[Исходный текст]:
▬▬▬

Шрифт:
Интервал:
Закладка:
И. П. Тарнава-Боричевский[108]
Аракчеев и Шумский
В последние годы много было писано об Аракчееве и Шумском[109]. Писали люди, близко знавшие Аракчеева, но как будто недосказывали чего-то; однажды Настасья Федоровна Минкина названа даже Шумскою, как никогда не называлась, да и называться не могла, как увидим ниже. Неизвестно также, кто действительно был флигель-адъютант Шумский и по какой причине лишился этого почетного звания.
Я не знал лично ни Аракчеева, ни Шумского. Скажу об них то, что слышал от свидетелей самых достоверных. <…>
В 1839 году я поступил на службу к графу Клейнмихелю столоначальником в инспекторский департамент Военного министерства. Помощником моим оказался старичок Михаил Панфилович Ефимов, чином губернский секретарь. На вид ему было лет 70; но, по всем соображениям, столько быть не могло, иначе он родился бы около 1770 года и служил бы еще при Екатерине II, о чем он никогда не говорил; значит, его измяли и состарили не годы, а обстоятельства жизни. Ефимов едва ноги таскал, но приходил на службу ранее других; несмотря на старость, писал как чистописец; все дела своего стола, одного из труднейших, знал в совершенстве; по всем делам составлял бумаги вполне удовлетворительно.

▬▬▬

[Данные упражнения]:
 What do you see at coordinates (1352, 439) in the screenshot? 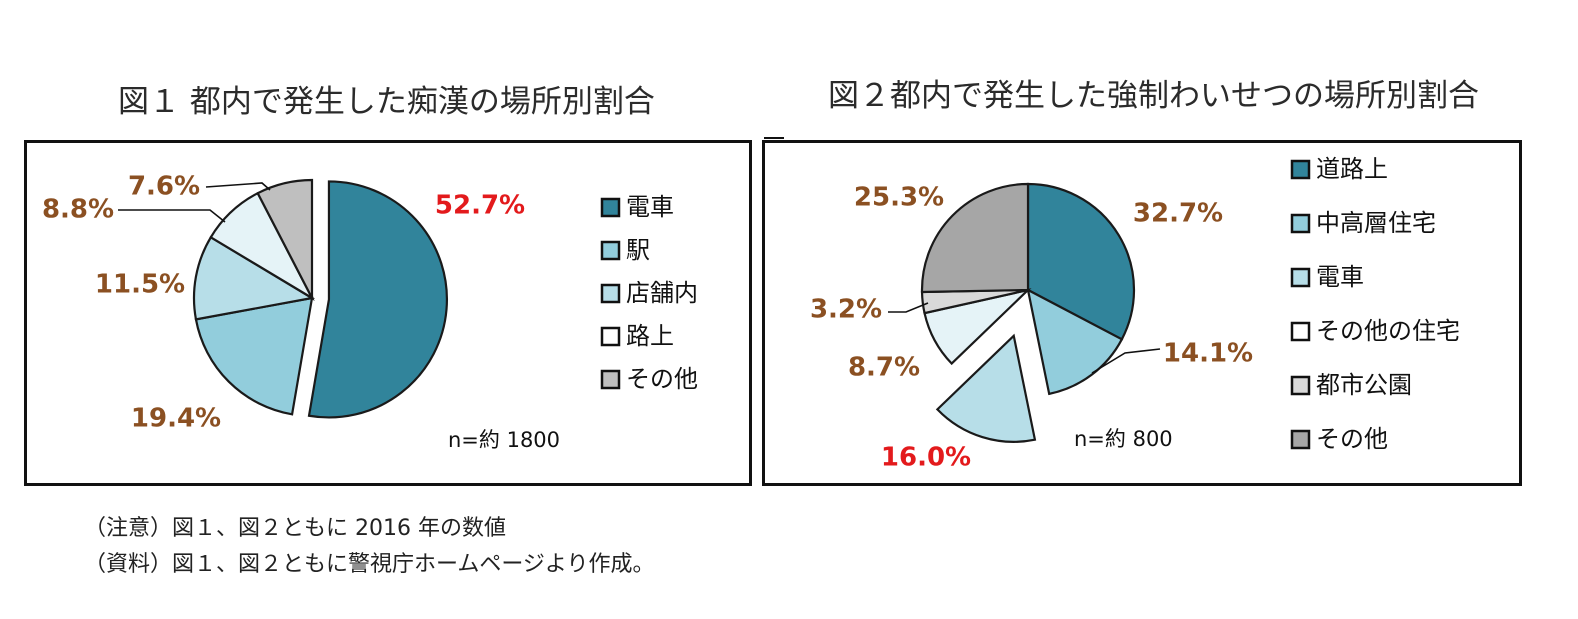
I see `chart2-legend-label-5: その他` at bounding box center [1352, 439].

▬▬▬

[Задание]: Верните дословно фрагмент текста об Аракчееве и Шумском, начиная со слов «Я не знал лично» и продолжая вплоть до слов «бумаги вполне удовлетворительно.» включительно. Строки представляют собой отдельный материал.

[Ответ к заданию]:
Я не знал лично ни Аракчеева, ни Шумского. Скажу об них то, что слышал от свидетелей самых достоверных. <…>
В 1839 году я поступил на службу к графу Клейнмихелю столоначальником в инспекторский департамент Военного министерства. Помощником моим оказался старичок Михаил Панфилович Ефимов, чином губернский секретарь. На вид ему было лет 70; но, по всем соображениям, столько быть не могло, иначе он родился бы около 1770 года и служил бы еще при Екатерине II, о чем он никогда не говорил; значит, его измяли и состарили не годы, а обстоятельства жизни. Ефимов едва ноги таскал, но приходил на службу ранее других; несмотря на старость, писал как чистописец; все дела своего стола, одного из труднейших, знал в совершенстве; по всем делам составлял бумаги вполне удовлетворительно.